** Opening Data records block **

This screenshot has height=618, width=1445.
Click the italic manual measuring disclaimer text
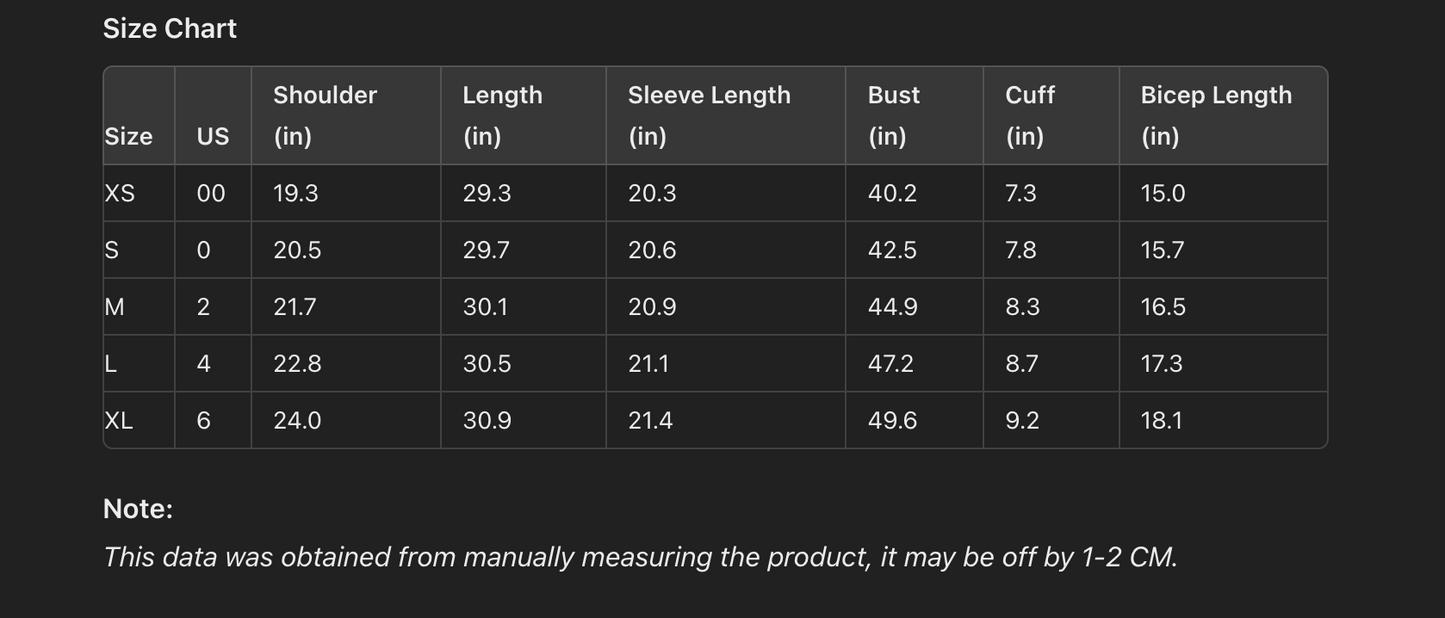pos(640,557)
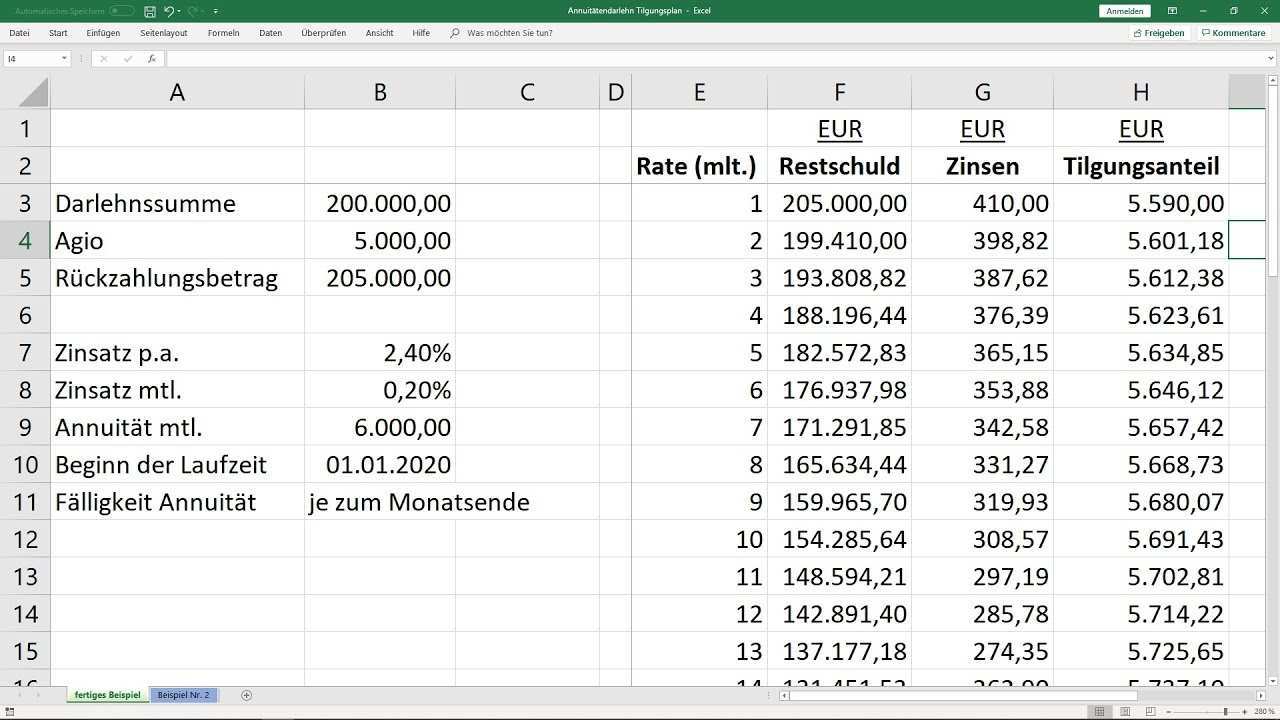Image resolution: width=1280 pixels, height=720 pixels.
Task: Click the zoom slider in status bar
Action: tap(1225, 711)
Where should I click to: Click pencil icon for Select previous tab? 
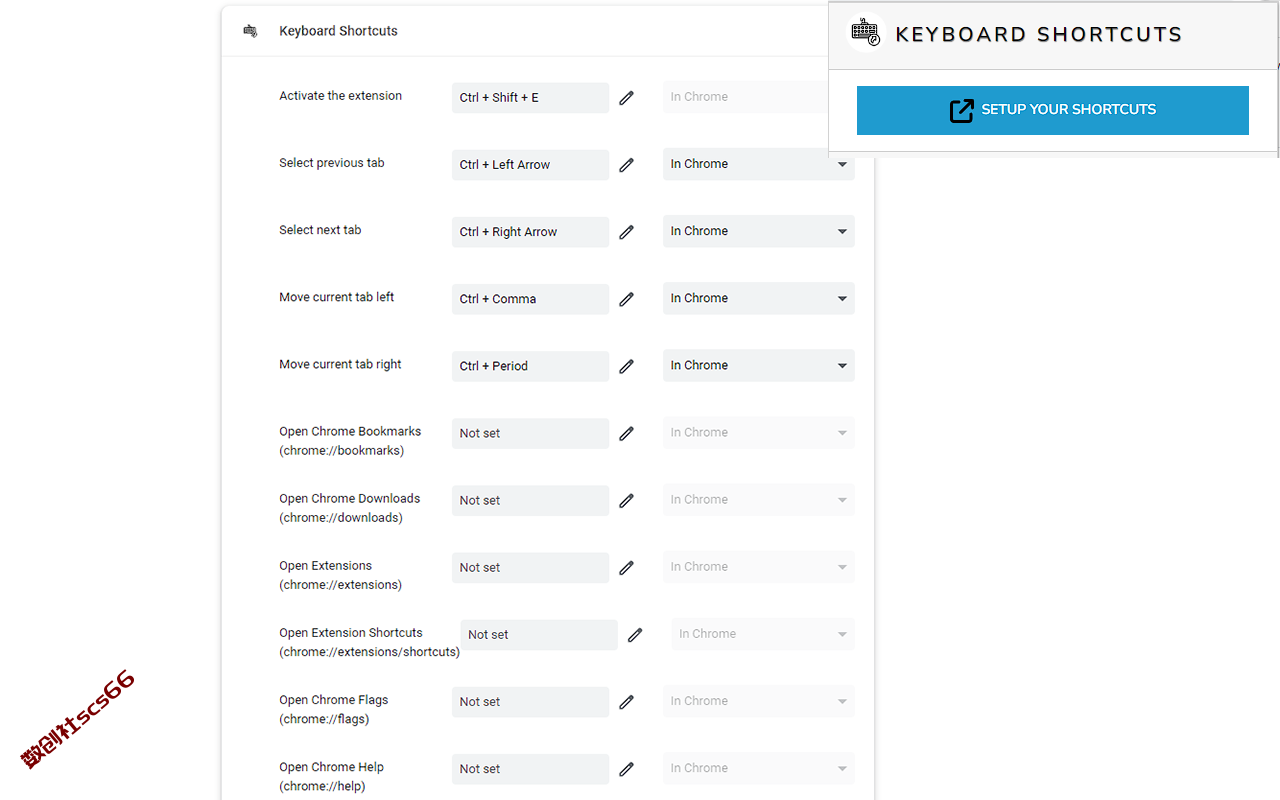tap(626, 165)
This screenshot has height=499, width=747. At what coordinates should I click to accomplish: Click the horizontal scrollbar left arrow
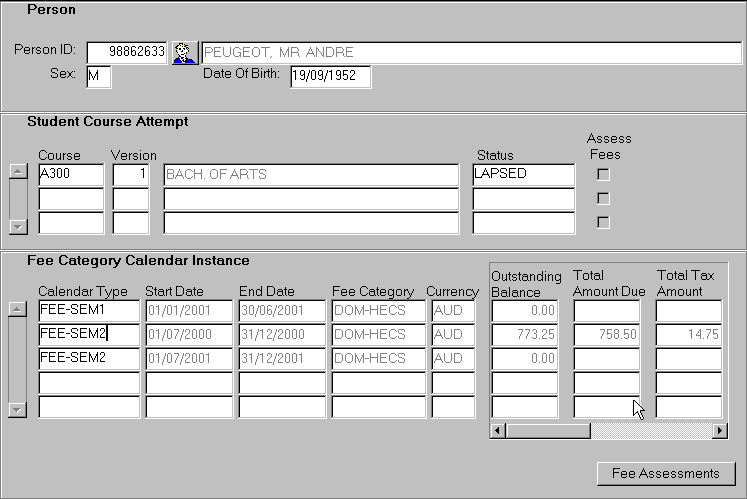click(x=498, y=430)
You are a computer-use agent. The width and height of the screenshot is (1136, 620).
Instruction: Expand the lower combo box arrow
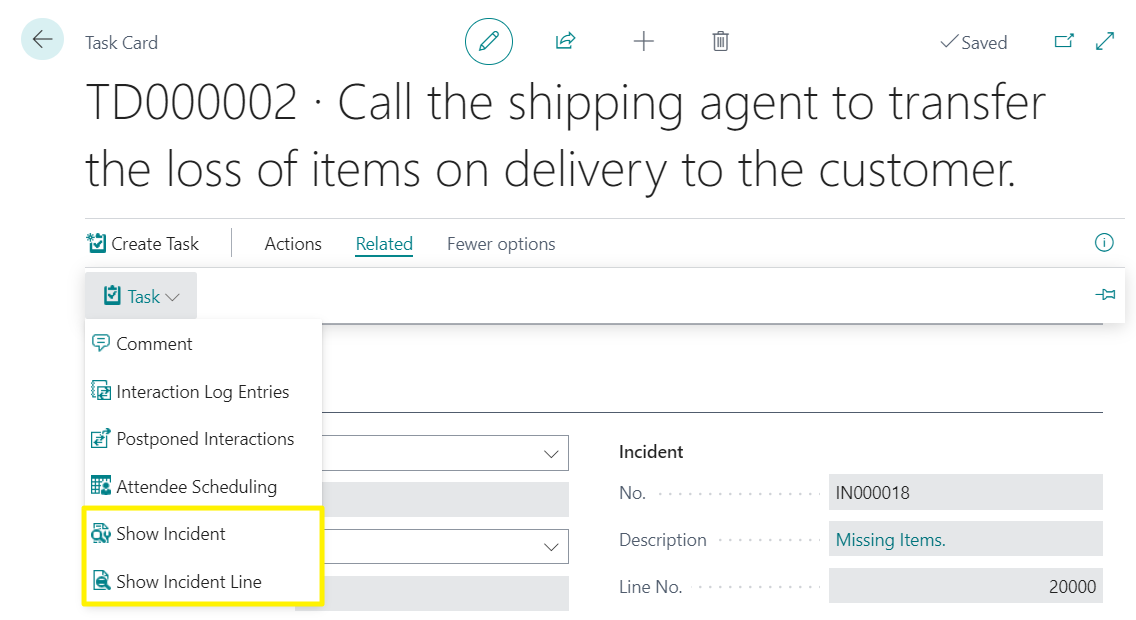551,546
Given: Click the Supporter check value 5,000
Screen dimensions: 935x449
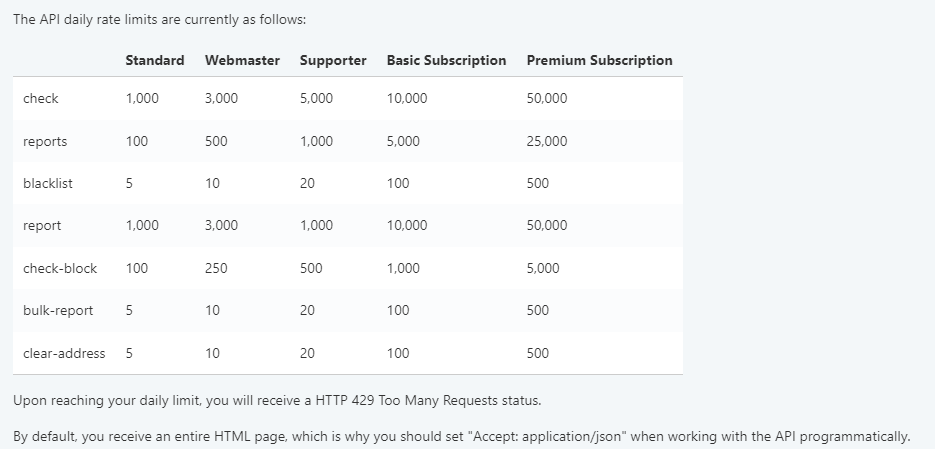Looking at the screenshot, I should [316, 98].

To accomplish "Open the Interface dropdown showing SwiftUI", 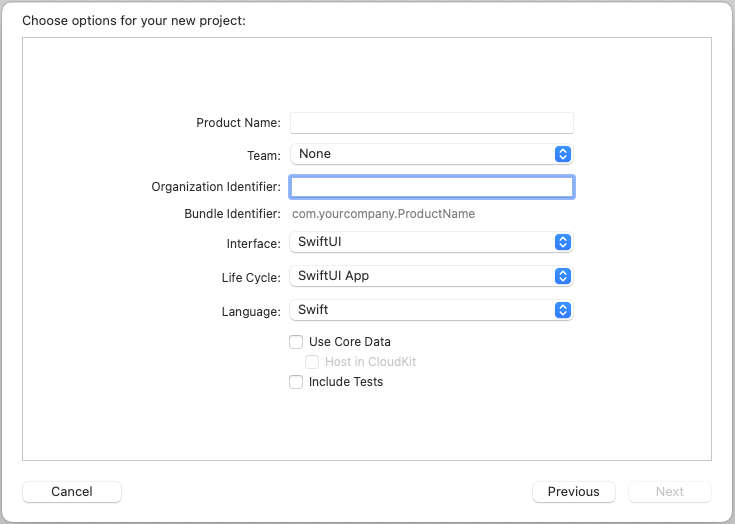I will point(422,242).
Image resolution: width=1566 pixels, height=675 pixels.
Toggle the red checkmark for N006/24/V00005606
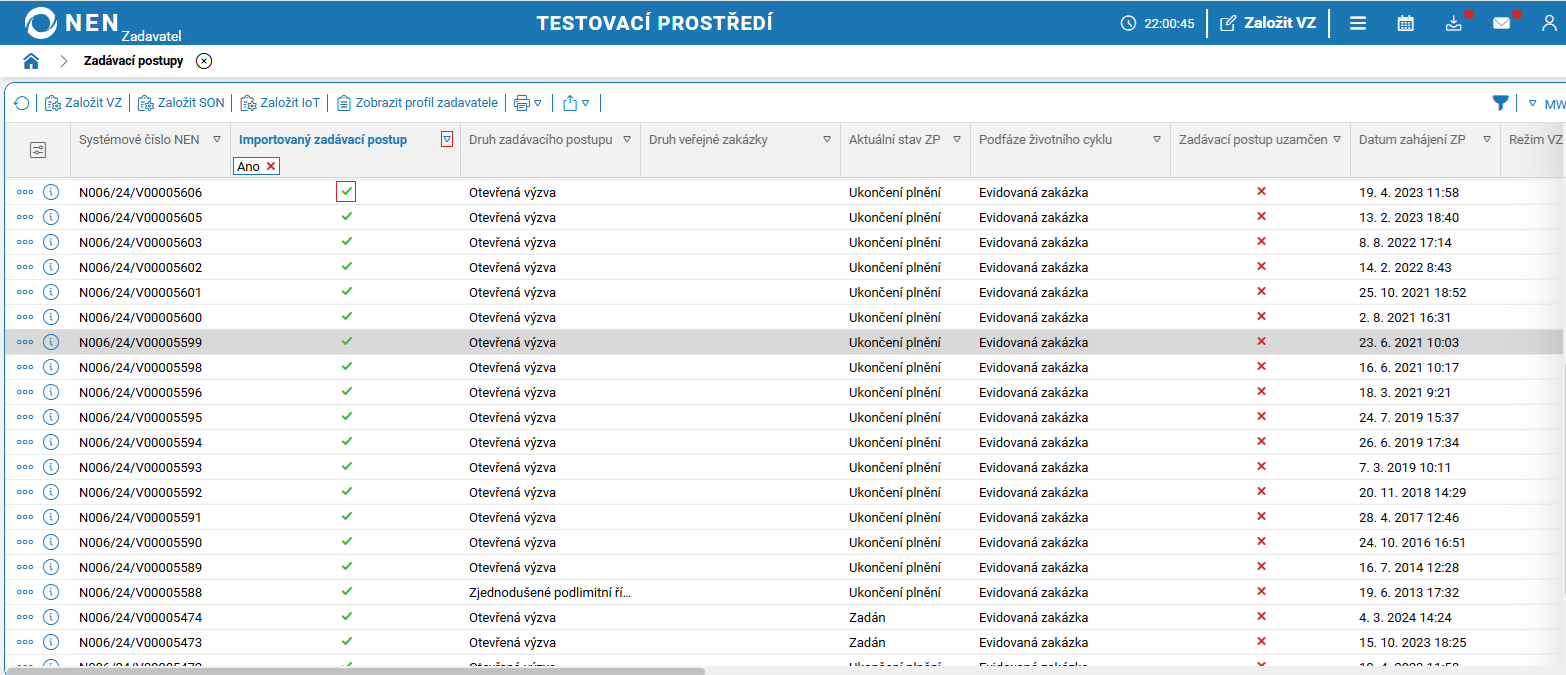click(345, 191)
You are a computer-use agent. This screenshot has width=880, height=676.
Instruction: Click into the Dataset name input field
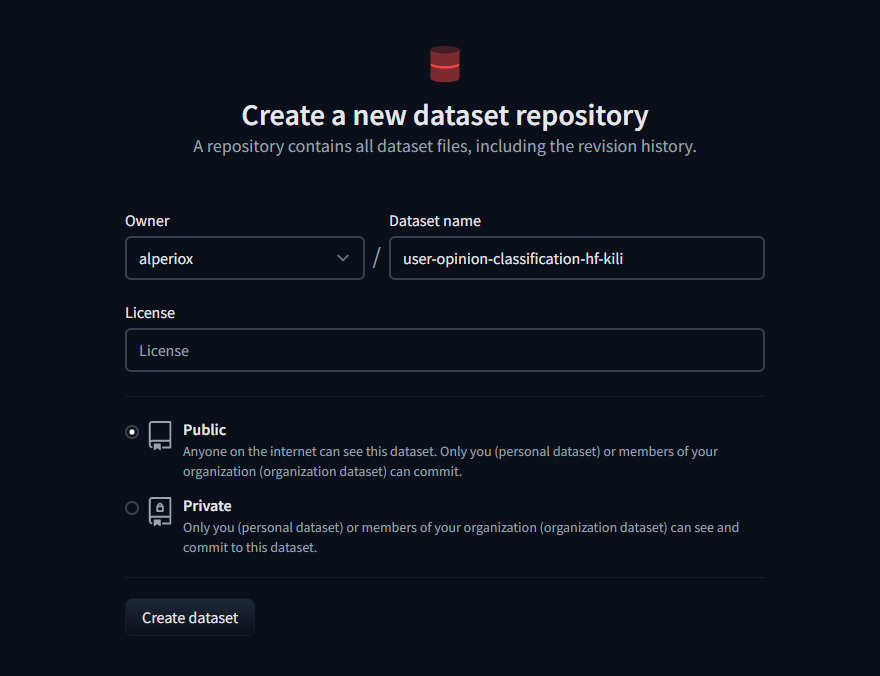(576, 258)
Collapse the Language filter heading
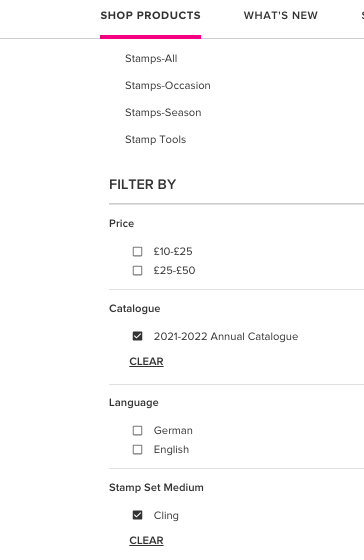Screen dimensions: 364x560 [x=134, y=402]
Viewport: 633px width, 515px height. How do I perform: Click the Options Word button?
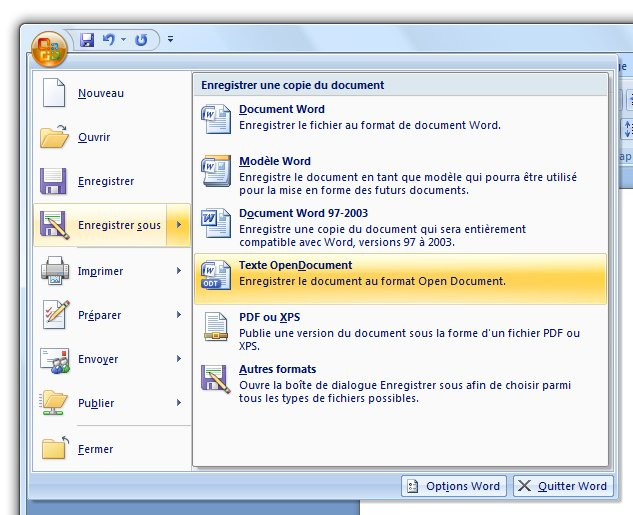coord(454,486)
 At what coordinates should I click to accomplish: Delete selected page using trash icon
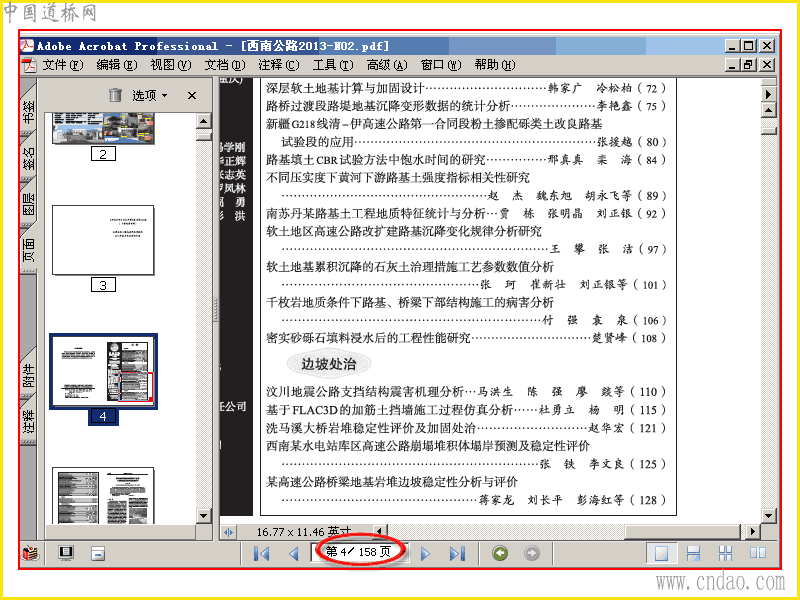115,95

** Closing Data records block **

Prompt - Could you give the number of lines in the entries that contain the string "agent"? Only the number, please.

Exercise answer - 2